Virtual+Brain+Bowl%3A+Silent+buzzing+in+the+classroom

High School Principal’s Newsletter

Virtual Brain Bowl: Silent buzzing in the classroom

The participation of the KPASS Brain Bowl has been an annual tradition granted to the philomathic high school students here at Sacred Heart. However, due to the unprecedented times, it was held online via Google Meet on October 8. 

Besides the fact that members would be participating in the Brain Bowl at school from their computer screens instead of traveling to Zama like previous years, everything from attracting participants in the weekly Tuesday assemblies to having tryouts onsite in the AV room felt normal, at first.
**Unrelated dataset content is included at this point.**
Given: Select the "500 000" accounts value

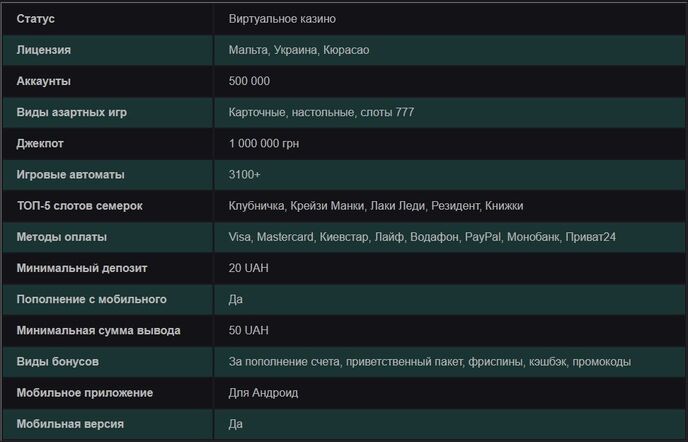Looking at the screenshot, I should coord(249,81).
Then, on Oct. 4, the school announced they would be moving onto the White Plan until Oct. 7, and practice sessions held in the morning on site transitioned to virtual ones. All of the members from the veterans to the newcomers were comfortable with BuzzIn.live, an application to answer questions throughout the event. However, on the third day of e-learning, the school announced that they would be extending the White Plan until the 16th for the Middle and High School students. This news confused the members as although they had been participating in the practice sessions virtually, they thought they would be at school physically for the actual tournament. On the day before the tournament, members were informed by Ms. Economou, the sponsor for the event, that they would be required to be at school for transparency and that Ms. Young had allowed it since it was a small gathering of 12 students. 

The day itself was quite unusual. Brain Bowl participants e-learned from their homes until period 5. They were excused after period 4, so that they could travel to Sacred Heart to compete. 

Sacred Heart participated in six rounds: first against St. Mary’s, second against Zama, third against CAJ, fourth against Seisen, fifth against St. Maur, and the last against ASIJ. 

While members were positive about not having to travel to Zama which is located in Kanagawa prefecture and being able to compete in a familiar environment, there were problems that arose due to the event being held virtually. 

Firstly, the time schedule was completely ignored, because when some teams were unable to join the Google Meet on time for the first round, it had a domino effect on the other rounds. 

Secondly, some questions were difficult to hear, whether that was due to a sudden freeze of the participants’ screens or a problem with the reader’s microphone which wouldn’t have happened if it were being held in person. 

Lastly, there were two instances where Sacred Heart students were not able to point out when the answers from the judge’s pamphlet were outdated or plain wrong and the teams with the answer that aligned to the expected answer were granted a point. For example, this problem occurred when the two teams were asked: “What is the second-largest political party in Japan?” The other team answered Komeito and since the expected answer was outdated, the judge granted them a point. So, when the Sacred Heart team tried to point out that the Constitutional Democratic Party was the correct answer, it was pushed aside as the judge had to contact other judges virtually to see if this was correct. 

On a brighter note, Sacred Heart placed fourth and four students placed in the top 10. Overall, Brain Bowl was a hit as it was not convenient to stay at school but also much safer than traveling to Zama for the event. That said, when the pandemic has passed, Brain Bowl should be on site.